You really think that your DC taxes entitle you to attend any school that you want? That's not how it works, and you know that's not how it works. |
| You ask me to distinguish it from stealing. I did. Sorry you don't like the answer. |
| Its more like rule breaking rather than stealing since you aren't taking a service you didn't pay for. |
Except of course, there is a law against it, just like stealing, you are taking a service through fraudulent action that you are prohibited from obtaining lawfully and your child can be removed from the school if caught. In other areas parent have been sent to jail for it. If you do not like how DCPS distributes quality schools then move.
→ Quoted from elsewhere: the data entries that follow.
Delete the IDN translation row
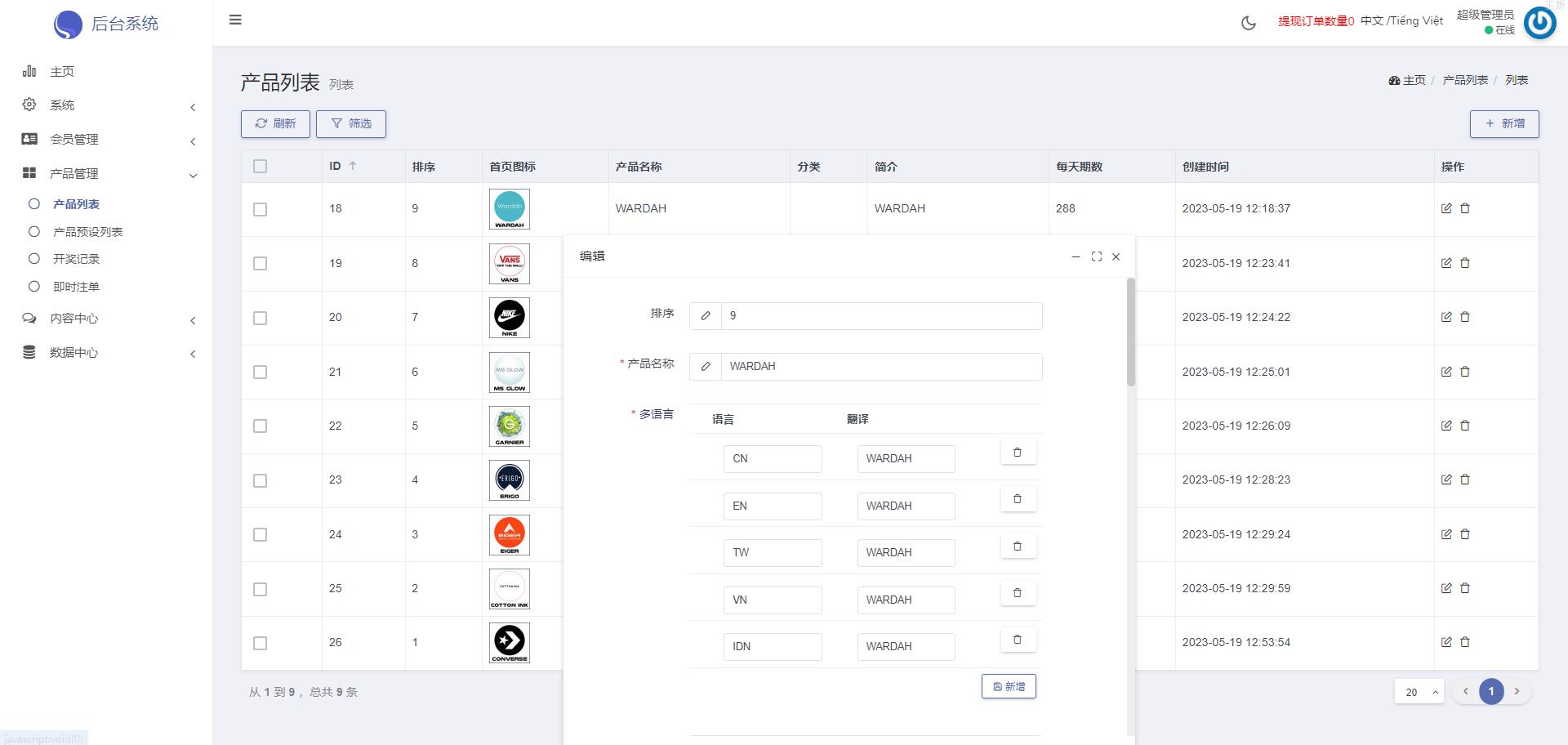This screenshot has width=1568, height=745. pos(1018,640)
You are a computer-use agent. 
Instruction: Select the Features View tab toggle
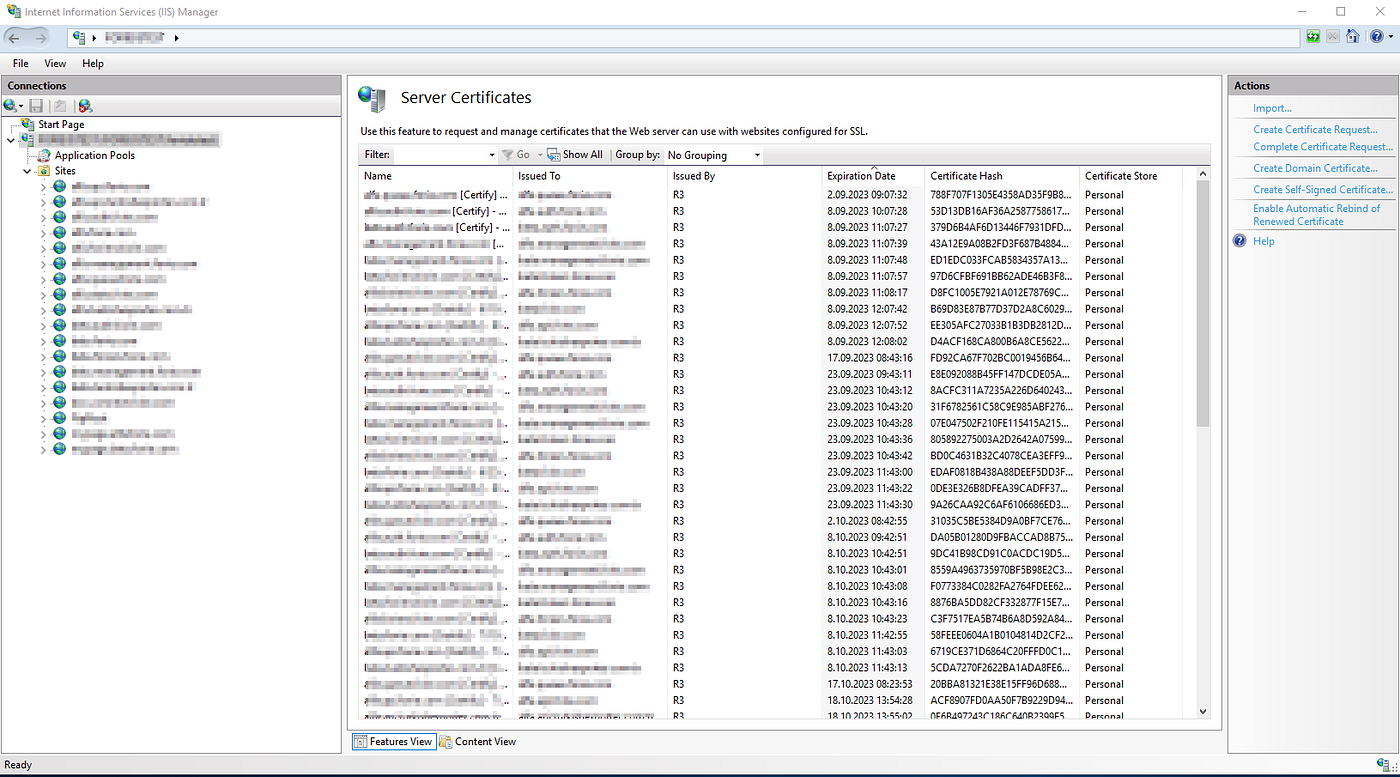tap(392, 741)
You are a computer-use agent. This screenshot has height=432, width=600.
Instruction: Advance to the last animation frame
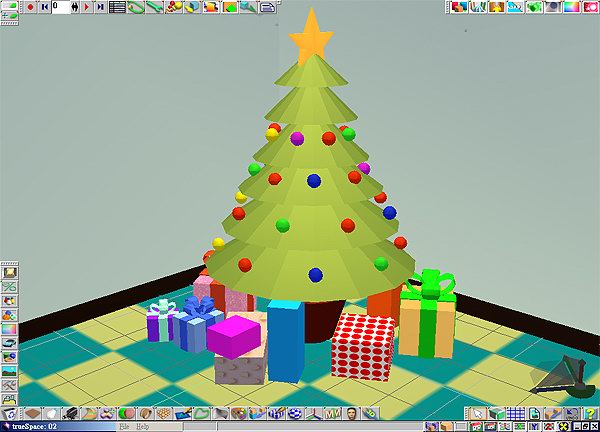(101, 6)
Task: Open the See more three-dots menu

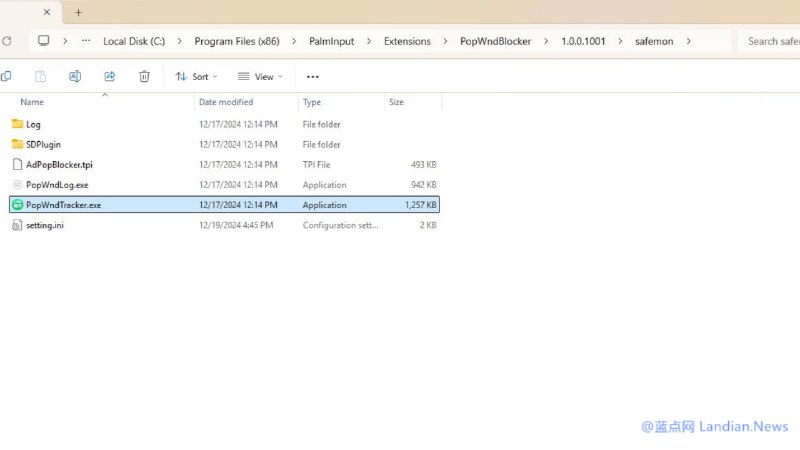Action: (x=313, y=76)
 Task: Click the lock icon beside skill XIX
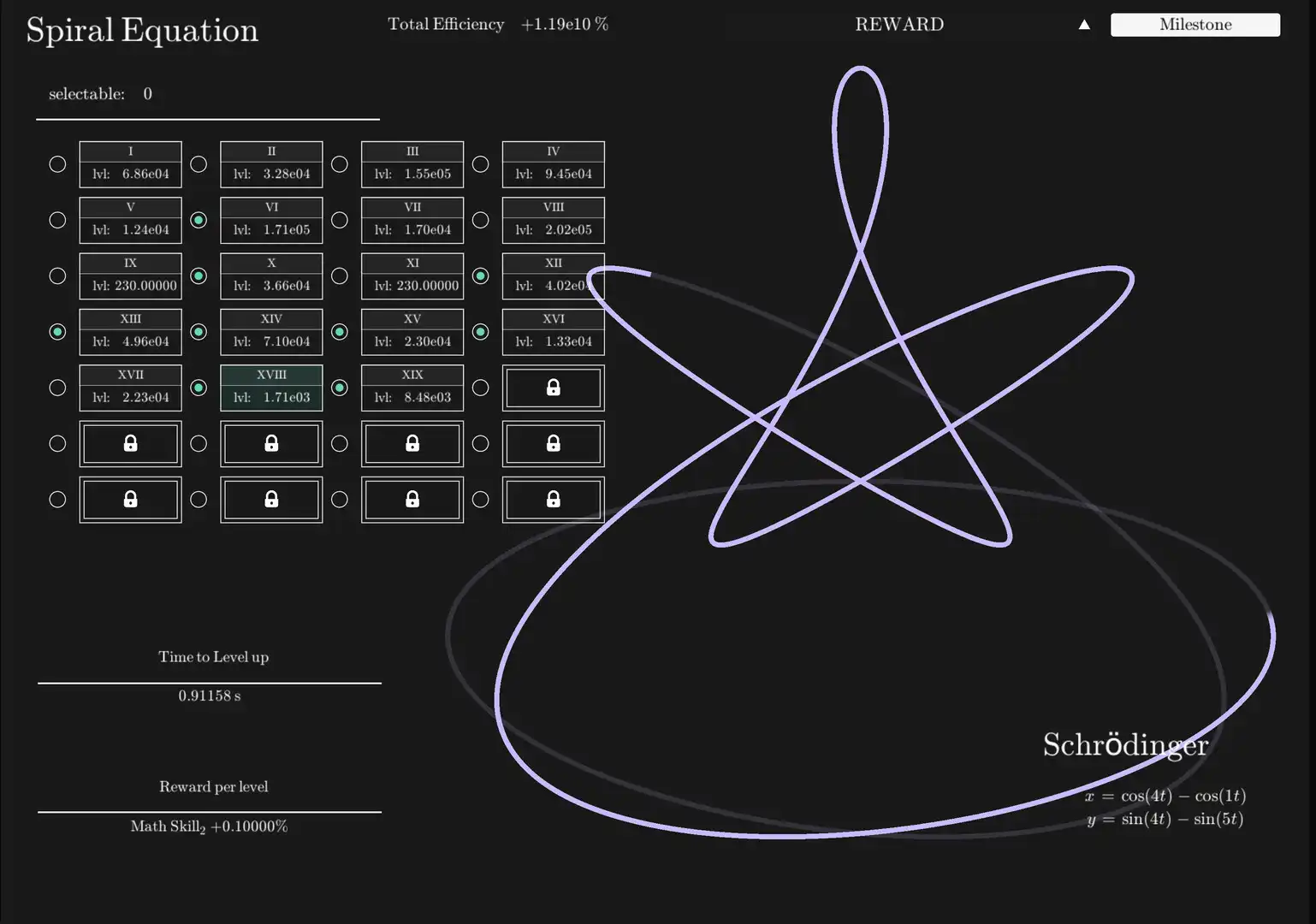coord(553,388)
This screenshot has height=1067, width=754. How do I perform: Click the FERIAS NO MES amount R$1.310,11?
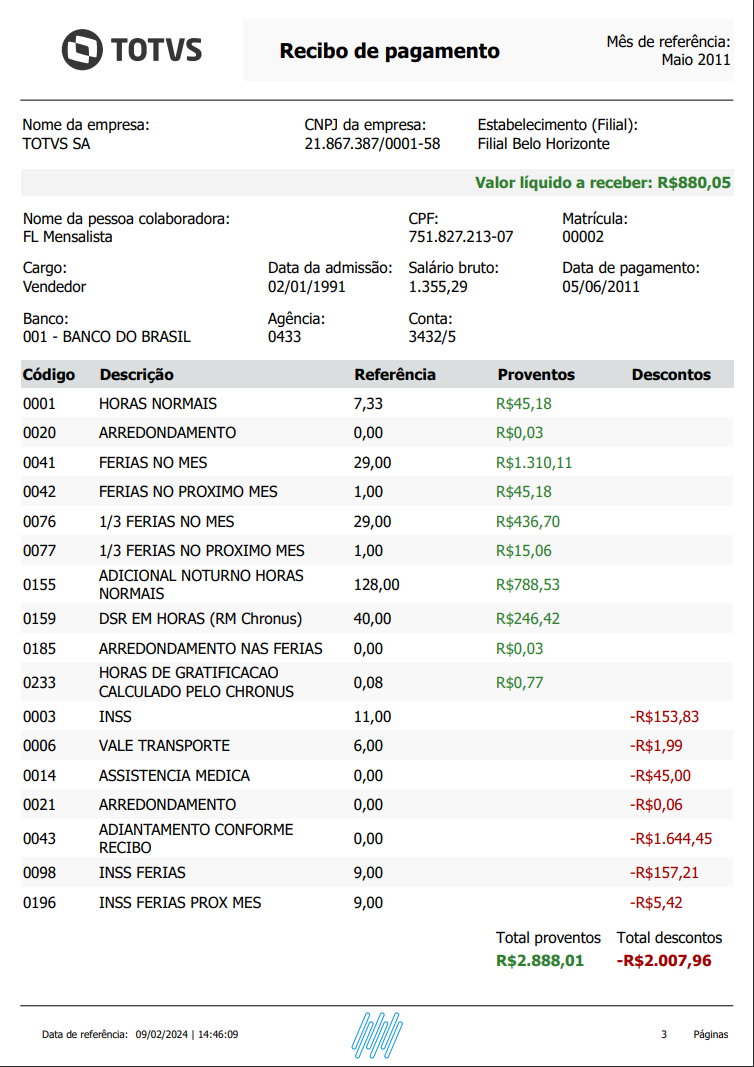point(534,463)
I believe you when you say that it is unacceptable to send your child to your in boundary school. Where you lose me is with your solution, think harder, make hard choices and teach your children something worthwhile through your actions. |
But, OP IS paying rent in bounds of the school. That's what I don't understand about this argument. OP's not lying about having a place there - they pay DC income taxes, pay rent on a place IB for the school, just like everyone else. Choosing to sleep in a different location, also owned by OP, doesn't really seem on par with stealing Jimmy Choo's. Lying about renting a place there (e.g. some people's suggestion to change your address for your pay stubs) is a different issue. But, the OP is going to actually pay rent in the zone, the same as thousands of other people. |
Exactly. What about the people who have joint custody and their child lives outside school bounds half of the week? What about people with weekend homes who spend two nights a week in a different house? Is there some requirement that you have to literally sleep X nights per week in bounds? Conflating this with lying about DC residency illustrates a serious lack of logical reasoning; it's a completely different situation. One is residency (and probably tax) fraud, one is a questionable interpretation of DCPS boundary policies. |
I'm not sure you're right about that. There is a law that non-residents can't attend DC schools without paying tuition, and there are criminal penalties for doing so. However school assignment policies are DCPS regulations. To my knowledge there are no criminal penalties for breaking DCPS regulations. So it is more like rule breaking than law breaking. |
I have joint custody and asked about this. I was told that if we wanted to send her to the school in his boundary, he would have to show up with the residency verification documents and if we were sending her to the school in my boundary, I had to go. As it is, we send her LEGALLY OOB to another school, and I was told that it didn't matter which of us showed up as long as we could verify DC residency. As for your other questions, I suspect that those things are probably defined somewhere as to what constitutes a primary residence. It didn't sound like the OP or the other cheaters were talking about moving to a place, for the school week or otherwise, but renting a place and just using the address. Unrelatedly, I'd be curious to hear what the OP and the other cheaters would be doing with the apartment in question, since they weren't planning to live there. |
|
If the rules allow for it, like the joint custody poster above, you can go to DCPS and ask. Why do I think many people posing various themes of "I pay rent on the studio apt neither I nor my child live in" or "I pay dc taxes" are likely unwilling to go to DCPS and ask if their proposal is allowed by the rules. They know the answer, it is not. Somehow, however, they feel that they are not actually breaking the law because they have found a way to create paperwork.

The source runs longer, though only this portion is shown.